[Supplied data Boundary: Start]

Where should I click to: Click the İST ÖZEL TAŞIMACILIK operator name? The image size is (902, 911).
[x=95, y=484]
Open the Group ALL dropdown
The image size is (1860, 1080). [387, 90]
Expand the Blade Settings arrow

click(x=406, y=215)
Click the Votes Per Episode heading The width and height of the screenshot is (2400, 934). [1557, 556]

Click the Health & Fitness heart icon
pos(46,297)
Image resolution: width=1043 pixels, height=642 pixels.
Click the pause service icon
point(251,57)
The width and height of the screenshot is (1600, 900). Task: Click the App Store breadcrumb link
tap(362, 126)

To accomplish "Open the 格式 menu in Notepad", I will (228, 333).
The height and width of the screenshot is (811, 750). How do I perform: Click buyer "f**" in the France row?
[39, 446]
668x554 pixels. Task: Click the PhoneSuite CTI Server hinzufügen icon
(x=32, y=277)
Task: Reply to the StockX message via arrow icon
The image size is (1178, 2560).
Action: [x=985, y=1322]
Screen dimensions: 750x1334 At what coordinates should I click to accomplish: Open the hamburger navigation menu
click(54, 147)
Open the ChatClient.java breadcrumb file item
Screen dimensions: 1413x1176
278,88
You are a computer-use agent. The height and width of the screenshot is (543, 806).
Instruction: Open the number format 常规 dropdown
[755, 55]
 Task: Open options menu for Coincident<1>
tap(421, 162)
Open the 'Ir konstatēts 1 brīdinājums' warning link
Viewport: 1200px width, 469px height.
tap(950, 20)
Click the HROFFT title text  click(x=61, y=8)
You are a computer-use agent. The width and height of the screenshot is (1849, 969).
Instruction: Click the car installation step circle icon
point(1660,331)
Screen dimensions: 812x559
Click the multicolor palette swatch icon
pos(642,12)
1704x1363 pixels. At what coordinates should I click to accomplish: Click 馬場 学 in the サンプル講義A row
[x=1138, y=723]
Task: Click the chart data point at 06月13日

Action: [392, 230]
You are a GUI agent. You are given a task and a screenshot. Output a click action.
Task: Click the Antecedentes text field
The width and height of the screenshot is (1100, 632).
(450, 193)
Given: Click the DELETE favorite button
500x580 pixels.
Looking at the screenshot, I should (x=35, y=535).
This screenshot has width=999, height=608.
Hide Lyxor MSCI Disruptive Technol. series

[Supplied data Boundary: End]

Quote the records above from their first line through the line containing "Given: Click the DELETE favorite button", both ends included.

Where should I click to: Click the İST ÖZEL TAŞIMACILIK operator name? The image size is (902, 911).
[x=95, y=484]
Open the Group ALL dropdown
The image size is (1860, 1080). [387, 90]
Expand the Blade Settings arrow

click(x=406, y=215)
Click the Votes Per Episode heading The width and height of the screenshot is (2400, 934). [1557, 556]

Click the Health & Fitness heart icon
pos(46,297)
Image resolution: width=1043 pixels, height=642 pixels.
Click the pause service icon
point(251,57)
The width and height of the screenshot is (1600, 900). Task: Click the App Store breadcrumb link
tap(362, 126)

To accomplish "Open the 格式 menu in Notepad", I will (228, 333).
The height and width of the screenshot is (811, 750). How do I perform: Click buyer "f**" in the France row?
[39, 446]
668x554 pixels. Task: Click the PhoneSuite CTI Server hinzufügen icon
(x=32, y=277)
Task: Reply to the StockX message via arrow icon
The image size is (1178, 2560).
Action: [x=985, y=1322]
Screen dimensions: 750x1334 At what coordinates should I click to accomplish: Open the hamburger navigation menu
click(54, 147)
Open the ChatClient.java breadcrumb file item
Screen dimensions: 1413x1176
278,88
You are a computer-use agent. The height and width of the screenshot is (543, 806).
Instruction: Open the number format 常规 dropdown
[755, 55]
 Task: Open options menu for Coincident<1>
tap(421, 162)
Open the 'Ir konstatēts 1 brīdinājums' warning link
Viewport: 1200px width, 469px height.
tap(950, 20)
Click the HROFFT title text  click(x=61, y=8)
You are a computer-use agent. The width and height of the screenshot is (1849, 969).
Instruction: Click the car installation step circle icon
point(1660,331)
Screen dimensions: 812x559
Click the multicolor palette swatch icon
pos(642,12)
1704x1363 pixels. At what coordinates should I click to accomplish: Click 馬場 学 in the サンプル講義A row
[x=1138, y=723]
Task: Click the chart data point at 06月13日

Action: [392, 230]
You are a GUI agent. You are given a task and a screenshot. Output a click action.
Task: Click the Antecedentes text field
The width and height of the screenshot is (1100, 632).
(450, 193)
Given: Click the DELETE favorite button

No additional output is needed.